-- START PASSAGE PROVIDED --

How to solve this Math Olympiad Question? Here comes the best way! The method can deal this kind of math questions. Watch the video and learn how to solve this problem!
I did it this way. We have a+b+c=3.multiplied by 2, we get 2a+2b+2c=6..(A) we have also a^2+b^2+c^2=3.. (B). Now (B)--(A) is (a^2--2a) +(b^2--2b) +(c^2--2c) =--3.add 1 to each of these terms to get perfect squares I. e (a--1) ^2+(b--1) ^2+(c--1) ^2=--3+3=0(3 added to rhs to equalise). Now, a=1, b=1, c=1.therefore, a^2022+b^2022+c^2022=1^2022+1^2022+1^2022=3.ans.
When i saw the question i got the answer by using common sense. Adding a, b ,c gives 3 and ,adding squares of a ,b ,c gives 3 ,so 1 is the only number with square that equals to the number itself..so a=b=c=1...but for different value in the question, your method is really usefull
The 1/1/1 answer is obvious, proving that it is the only (real) solution is less trivial. Now 1 is not the only number equals to its own square, 0 is too. But even that doesn't prove that a=b=c. Indeed if you allow complex solutions, there are solutions where abc. To prove a=b=c when working with real numbers, you need something like he did in the video.
a, b, and c values are 1. Since (a+b+c)²=a²+b²+c²+2ab+2ac+2bc, we'd have this: 1²+1²+1²+2×1×1+2×1×1+2×1×1. Also since 2 is being added 3 times could be easily written as 2×3, and 1 added 3 times can be written as 1×3. So 1×3+2×3 is equal to 3+6=9. So the answer for a²⁰²²+b²⁰²²+c²⁰²² would be 3
Thanks for this puzzle of a problem. I'm still struggling to find another way of proving that the obvious solution is the only one. It really looks like it should be easier to prove, but I can't seem to get there.

-- END PASSAGE PROVIDED --
-- START MATERIAL PROVIDED --

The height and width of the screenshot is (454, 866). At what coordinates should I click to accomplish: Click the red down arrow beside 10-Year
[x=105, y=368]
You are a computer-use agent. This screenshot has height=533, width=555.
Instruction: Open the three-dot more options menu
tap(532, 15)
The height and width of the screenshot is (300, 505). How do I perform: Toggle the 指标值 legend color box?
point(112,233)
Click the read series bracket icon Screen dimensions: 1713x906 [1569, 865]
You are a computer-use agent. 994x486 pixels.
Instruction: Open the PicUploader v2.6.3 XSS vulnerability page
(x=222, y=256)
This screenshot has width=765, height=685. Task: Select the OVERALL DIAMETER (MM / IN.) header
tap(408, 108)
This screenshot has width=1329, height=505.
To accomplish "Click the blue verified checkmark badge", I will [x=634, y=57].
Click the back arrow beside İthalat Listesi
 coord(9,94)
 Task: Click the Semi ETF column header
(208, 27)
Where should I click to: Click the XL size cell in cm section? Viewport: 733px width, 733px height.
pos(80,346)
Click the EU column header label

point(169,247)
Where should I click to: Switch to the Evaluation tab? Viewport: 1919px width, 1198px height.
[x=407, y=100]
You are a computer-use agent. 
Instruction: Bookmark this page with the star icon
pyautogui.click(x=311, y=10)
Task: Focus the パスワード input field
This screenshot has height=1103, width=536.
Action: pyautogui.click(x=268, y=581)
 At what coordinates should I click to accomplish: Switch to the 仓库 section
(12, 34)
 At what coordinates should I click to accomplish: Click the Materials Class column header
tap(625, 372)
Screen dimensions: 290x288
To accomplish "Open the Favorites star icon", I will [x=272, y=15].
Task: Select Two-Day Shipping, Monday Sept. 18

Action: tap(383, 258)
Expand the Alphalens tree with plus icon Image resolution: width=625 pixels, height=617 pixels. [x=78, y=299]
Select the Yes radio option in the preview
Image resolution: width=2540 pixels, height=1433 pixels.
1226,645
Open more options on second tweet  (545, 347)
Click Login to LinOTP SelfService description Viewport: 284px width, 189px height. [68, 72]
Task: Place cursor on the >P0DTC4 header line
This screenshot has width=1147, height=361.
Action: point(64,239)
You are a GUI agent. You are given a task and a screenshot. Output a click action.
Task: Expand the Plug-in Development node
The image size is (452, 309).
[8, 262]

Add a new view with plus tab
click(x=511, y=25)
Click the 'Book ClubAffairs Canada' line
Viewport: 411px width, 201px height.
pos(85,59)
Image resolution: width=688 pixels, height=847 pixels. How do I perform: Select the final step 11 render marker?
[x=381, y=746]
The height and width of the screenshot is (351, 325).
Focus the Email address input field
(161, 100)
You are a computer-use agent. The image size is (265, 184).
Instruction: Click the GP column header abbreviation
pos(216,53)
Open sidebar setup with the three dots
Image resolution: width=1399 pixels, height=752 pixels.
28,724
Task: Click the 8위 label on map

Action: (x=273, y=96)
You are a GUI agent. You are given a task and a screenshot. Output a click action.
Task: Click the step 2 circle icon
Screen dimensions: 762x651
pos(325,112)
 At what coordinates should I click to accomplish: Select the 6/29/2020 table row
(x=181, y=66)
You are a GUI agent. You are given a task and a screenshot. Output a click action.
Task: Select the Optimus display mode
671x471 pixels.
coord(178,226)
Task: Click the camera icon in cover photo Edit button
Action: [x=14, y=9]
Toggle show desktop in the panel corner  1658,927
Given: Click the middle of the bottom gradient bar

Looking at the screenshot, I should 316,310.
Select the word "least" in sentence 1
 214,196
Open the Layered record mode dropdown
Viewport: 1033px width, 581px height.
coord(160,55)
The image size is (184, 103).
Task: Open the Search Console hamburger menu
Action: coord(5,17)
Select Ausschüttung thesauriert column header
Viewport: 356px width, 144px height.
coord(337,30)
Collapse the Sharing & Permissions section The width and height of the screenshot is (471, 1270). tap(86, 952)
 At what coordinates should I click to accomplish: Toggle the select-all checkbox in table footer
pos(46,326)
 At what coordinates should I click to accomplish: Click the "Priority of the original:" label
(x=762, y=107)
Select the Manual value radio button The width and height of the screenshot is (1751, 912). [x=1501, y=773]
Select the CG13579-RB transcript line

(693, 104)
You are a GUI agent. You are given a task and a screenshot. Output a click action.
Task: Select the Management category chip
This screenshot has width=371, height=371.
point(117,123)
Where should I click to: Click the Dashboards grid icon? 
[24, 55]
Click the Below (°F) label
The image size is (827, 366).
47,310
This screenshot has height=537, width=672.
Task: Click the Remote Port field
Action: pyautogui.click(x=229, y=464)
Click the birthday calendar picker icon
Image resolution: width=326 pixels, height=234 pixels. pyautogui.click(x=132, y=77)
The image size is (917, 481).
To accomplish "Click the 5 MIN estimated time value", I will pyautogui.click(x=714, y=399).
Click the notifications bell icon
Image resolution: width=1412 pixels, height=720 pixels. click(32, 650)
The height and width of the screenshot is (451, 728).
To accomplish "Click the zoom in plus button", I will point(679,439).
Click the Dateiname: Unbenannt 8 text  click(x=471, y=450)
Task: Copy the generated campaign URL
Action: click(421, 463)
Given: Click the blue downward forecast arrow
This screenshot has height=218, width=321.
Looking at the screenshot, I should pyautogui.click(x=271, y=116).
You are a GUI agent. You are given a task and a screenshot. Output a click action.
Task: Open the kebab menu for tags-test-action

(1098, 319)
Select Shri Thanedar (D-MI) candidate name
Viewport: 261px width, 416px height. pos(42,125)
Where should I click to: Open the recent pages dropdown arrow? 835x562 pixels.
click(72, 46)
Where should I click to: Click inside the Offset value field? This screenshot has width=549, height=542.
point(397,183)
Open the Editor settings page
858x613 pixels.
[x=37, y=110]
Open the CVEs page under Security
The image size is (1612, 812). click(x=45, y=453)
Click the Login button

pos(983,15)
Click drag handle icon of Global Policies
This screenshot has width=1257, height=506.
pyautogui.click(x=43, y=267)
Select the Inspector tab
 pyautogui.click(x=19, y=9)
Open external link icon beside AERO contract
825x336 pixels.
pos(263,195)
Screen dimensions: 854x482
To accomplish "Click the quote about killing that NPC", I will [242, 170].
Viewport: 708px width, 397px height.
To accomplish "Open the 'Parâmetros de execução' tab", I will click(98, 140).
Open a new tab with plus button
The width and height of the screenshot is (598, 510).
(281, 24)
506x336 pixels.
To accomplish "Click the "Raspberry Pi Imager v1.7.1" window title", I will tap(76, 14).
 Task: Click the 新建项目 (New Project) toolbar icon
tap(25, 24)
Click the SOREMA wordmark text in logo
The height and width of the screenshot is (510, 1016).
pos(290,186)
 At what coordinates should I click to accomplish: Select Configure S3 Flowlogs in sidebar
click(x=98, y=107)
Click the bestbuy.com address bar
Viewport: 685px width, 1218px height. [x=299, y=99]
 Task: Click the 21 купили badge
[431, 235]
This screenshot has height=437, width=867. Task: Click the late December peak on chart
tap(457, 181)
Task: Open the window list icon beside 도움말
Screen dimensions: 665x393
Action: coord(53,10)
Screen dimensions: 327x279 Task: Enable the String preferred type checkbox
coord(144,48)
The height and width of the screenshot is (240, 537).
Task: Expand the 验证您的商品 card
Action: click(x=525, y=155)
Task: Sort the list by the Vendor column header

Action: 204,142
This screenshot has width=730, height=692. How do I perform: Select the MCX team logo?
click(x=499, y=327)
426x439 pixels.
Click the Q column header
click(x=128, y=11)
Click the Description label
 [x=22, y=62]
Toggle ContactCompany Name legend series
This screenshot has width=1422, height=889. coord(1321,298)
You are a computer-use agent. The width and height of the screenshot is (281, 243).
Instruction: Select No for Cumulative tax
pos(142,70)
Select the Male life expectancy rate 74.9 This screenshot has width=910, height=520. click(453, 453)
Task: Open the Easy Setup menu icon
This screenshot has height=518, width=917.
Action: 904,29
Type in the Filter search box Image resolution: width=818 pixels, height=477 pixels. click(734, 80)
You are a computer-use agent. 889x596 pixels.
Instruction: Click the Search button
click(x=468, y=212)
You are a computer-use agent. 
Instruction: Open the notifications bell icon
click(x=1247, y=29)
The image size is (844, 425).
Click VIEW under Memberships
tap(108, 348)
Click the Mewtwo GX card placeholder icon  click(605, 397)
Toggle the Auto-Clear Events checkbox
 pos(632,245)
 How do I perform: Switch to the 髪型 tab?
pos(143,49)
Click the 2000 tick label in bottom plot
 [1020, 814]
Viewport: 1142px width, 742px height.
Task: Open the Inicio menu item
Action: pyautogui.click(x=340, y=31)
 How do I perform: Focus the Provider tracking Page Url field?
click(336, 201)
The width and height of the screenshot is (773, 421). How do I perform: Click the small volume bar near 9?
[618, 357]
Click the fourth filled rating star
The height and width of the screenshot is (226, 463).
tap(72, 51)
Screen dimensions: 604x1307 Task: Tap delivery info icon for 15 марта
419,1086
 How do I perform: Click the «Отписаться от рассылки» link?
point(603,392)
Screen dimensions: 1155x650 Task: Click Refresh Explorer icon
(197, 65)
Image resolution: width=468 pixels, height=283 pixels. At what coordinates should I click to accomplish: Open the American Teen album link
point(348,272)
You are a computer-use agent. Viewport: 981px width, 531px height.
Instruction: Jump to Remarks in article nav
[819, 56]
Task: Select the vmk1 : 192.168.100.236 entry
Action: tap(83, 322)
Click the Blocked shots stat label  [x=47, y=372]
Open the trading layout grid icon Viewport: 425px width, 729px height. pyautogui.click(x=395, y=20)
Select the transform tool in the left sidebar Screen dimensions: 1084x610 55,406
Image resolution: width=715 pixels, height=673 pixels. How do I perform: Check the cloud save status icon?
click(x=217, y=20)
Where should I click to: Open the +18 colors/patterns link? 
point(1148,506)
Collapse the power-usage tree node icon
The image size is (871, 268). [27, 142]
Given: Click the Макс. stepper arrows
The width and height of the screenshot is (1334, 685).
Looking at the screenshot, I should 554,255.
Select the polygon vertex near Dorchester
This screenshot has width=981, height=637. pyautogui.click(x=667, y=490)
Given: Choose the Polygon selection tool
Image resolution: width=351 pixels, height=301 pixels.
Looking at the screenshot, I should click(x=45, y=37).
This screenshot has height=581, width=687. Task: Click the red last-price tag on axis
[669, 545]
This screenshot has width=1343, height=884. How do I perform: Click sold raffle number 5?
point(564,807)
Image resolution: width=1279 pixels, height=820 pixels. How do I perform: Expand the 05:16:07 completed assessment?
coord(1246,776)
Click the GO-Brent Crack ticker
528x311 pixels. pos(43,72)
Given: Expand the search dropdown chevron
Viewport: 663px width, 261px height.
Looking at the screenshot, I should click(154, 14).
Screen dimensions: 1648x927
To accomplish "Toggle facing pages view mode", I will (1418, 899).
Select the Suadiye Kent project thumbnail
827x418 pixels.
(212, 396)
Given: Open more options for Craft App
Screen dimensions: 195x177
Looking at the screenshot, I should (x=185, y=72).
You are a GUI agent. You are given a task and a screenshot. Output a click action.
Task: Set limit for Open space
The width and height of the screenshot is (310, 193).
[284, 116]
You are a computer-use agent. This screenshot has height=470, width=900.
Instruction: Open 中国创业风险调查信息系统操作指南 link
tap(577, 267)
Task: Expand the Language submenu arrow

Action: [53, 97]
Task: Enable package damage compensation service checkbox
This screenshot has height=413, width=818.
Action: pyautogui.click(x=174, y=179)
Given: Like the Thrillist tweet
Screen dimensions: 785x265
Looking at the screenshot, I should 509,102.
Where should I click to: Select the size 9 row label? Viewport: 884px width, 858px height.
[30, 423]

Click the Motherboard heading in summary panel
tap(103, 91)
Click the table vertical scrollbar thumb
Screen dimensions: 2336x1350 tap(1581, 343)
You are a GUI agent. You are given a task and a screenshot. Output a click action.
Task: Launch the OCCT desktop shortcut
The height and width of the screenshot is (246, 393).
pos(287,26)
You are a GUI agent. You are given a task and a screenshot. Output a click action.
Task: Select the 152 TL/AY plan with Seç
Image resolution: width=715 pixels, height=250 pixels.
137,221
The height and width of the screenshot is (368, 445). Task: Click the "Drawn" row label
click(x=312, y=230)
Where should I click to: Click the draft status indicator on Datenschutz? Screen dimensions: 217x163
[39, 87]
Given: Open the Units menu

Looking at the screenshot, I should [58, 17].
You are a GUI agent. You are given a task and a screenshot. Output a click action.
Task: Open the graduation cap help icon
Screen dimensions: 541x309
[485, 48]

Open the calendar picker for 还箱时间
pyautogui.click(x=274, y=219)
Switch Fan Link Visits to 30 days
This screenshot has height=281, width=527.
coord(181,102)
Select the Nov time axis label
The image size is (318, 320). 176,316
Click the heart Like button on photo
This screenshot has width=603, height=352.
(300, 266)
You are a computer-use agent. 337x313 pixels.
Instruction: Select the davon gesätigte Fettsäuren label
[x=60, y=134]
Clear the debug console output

-- END MATERIAL PROVIDED --

• [EXERCISE]
Write the next part of the comment thread about solving the Math Olympiad question with a+b+c=3 and a^2+b^2+c^2=3, picking up after its last comment. This material was taken from a separate source.

• [SOLVED EXERCISE]
The first equation represents a 2D plane in a 3D Euclidean space, which intersects the coordinate axes at (3,0,0), (0,3,0), and (0,0,3). The point on this plane which is closest to the origin is the point (1,1,1), and is a distance of sqrt(3) from the origin. The second equation has solutions consisting of points that lie on the 2D surface of a sphere of radius sqrt(3) centered about the origin. If the sphere and plane intersect, then the given expression will have one or more values. The (1,1,1) point is the ONLY point where the surfaces intersect. Consequently, the value of the given expression must be equal to 3.
There is very a creative way to solve this. (a+b+c)²=3² a²+b²+c²+2ab+2bc+2ca=9 3+2ab+2bc+2ca=9 2ab+2bc+2ca = 6 ab+ bc + ca= 3 a+b+c= ab + bc + ca for ab to be same as a, b = 1 for bc to be same as b , c = 1 For ca to be same as c , a =1 Now just do the problem 1²⁰²²+1²⁰²²+1²⁰²²=3 1+1+1=3 3=3 Which is true
Why you are flashing the writting over the sum/statement on the screen, when you are doing the math, your flashing should be suitably place so that one can follow your writtings
There actually are at least two solutions: a=b=c=1 and a=b=c=0! The “1” solution seems too straightforward. Personally, I prefer a little subtlety, i.e., “0!”.
Much easier way is to find just 1 solution that works, e.g. (a,b,c)=(1,1,1) So if this problem is valid, then a^2022 + b^2022 + c^2022 = 1^2022 + 1^2022 + 1^2022 = 3
no, because you have to find all possible solutions in the Real numbers, and you have not proven that that is the only solution. Notice that I. say in the real numbers because the. implication 4:07 is valid only if x^2 can't be negative. That is the point of maths you have to proof stuff.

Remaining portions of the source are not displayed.